Together with two girlfriends, I had been travelling around Nepal for a month or so, and, finally back in Pokhara after a grueling Annapurna trek, plus a suicidal bout of amoebic dysentery, I decided it was time to give my miserable body a break.
Spreading down a warm, lush valley to the Phewa Tal Lake, Pokhara, with its unobstructed views of the Machhapuchhre (fish-tail) summit, is the number one place to chill out in Nepal.
‘And this is exactly what I plan to do’
I snigger convincingly to myself, as I close my eyes and picture myself gliding along the lovely lake, dressed in nothing but a skimpy sarong, basking in the sun and catching up on some serious Marian Keyes reading.
Down at the water’s edge, the sign reads:
‘Dungaa (rowing boats) – rent from here, best price in Pokhara. RS130 for 1 hour, Rs400 for whole day’
Oozing with self-confidence, I move towards the little man at the boat-hire stand, and mastering my newly-discovered haggling talent, I recite my mantra:
‘Four-hundred rupees, too much. Give me good price.’
Sure enough, I manage to squeeze the price down to a shamelessly cheap Rs300 (around 4 US$) for a dungaa for the whole day.
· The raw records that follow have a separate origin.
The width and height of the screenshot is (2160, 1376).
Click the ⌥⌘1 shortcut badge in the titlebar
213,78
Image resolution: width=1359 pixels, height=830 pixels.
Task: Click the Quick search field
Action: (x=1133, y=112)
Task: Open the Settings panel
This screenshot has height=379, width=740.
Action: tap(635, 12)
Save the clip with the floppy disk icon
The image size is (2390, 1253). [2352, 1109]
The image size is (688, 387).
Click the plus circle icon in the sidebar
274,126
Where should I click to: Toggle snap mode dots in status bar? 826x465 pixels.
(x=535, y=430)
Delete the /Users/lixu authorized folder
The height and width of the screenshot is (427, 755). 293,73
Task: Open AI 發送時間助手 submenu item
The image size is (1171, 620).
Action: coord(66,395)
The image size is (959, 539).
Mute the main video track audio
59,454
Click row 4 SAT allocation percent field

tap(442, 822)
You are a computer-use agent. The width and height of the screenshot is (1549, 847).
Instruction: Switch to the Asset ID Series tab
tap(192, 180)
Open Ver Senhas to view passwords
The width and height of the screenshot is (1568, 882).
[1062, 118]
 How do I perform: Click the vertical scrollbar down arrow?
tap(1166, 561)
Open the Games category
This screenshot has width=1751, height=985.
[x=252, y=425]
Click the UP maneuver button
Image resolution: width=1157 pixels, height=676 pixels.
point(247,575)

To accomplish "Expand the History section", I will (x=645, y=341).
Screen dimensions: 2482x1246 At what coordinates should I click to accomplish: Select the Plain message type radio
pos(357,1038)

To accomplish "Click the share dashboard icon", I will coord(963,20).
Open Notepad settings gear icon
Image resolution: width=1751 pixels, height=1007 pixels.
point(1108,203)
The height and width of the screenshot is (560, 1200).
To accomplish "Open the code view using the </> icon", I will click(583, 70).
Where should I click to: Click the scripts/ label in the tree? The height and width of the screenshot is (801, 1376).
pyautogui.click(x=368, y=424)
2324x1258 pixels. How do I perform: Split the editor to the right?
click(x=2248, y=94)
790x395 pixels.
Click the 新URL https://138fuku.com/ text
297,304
Looking like refugees clinging on to precious belongings for dear life, we walk to the lake’s edge laden with a picnic lunch from Pumpernickel bakery (a selection of the freshest, softest bread, a handful of buttery chocolate-chip cookies and a dozen or so still-piping-hot cinnamon rolls,) some reading material, sun block, a hat, sunshades and more. Ignoring the rude glares and giggles coming from a group of local teenage boys who watch in amusement, we struggle to step into the ridiculously small, unstable red and blue wooden Dungaa. After a few tense moments of balance and equilibrium testing, the exact spot where each of us would sit and not dare budge for the whole trip is found - one wrong move would tip us, together with our precious picnic lunches, into the murky lake – not on the agenda.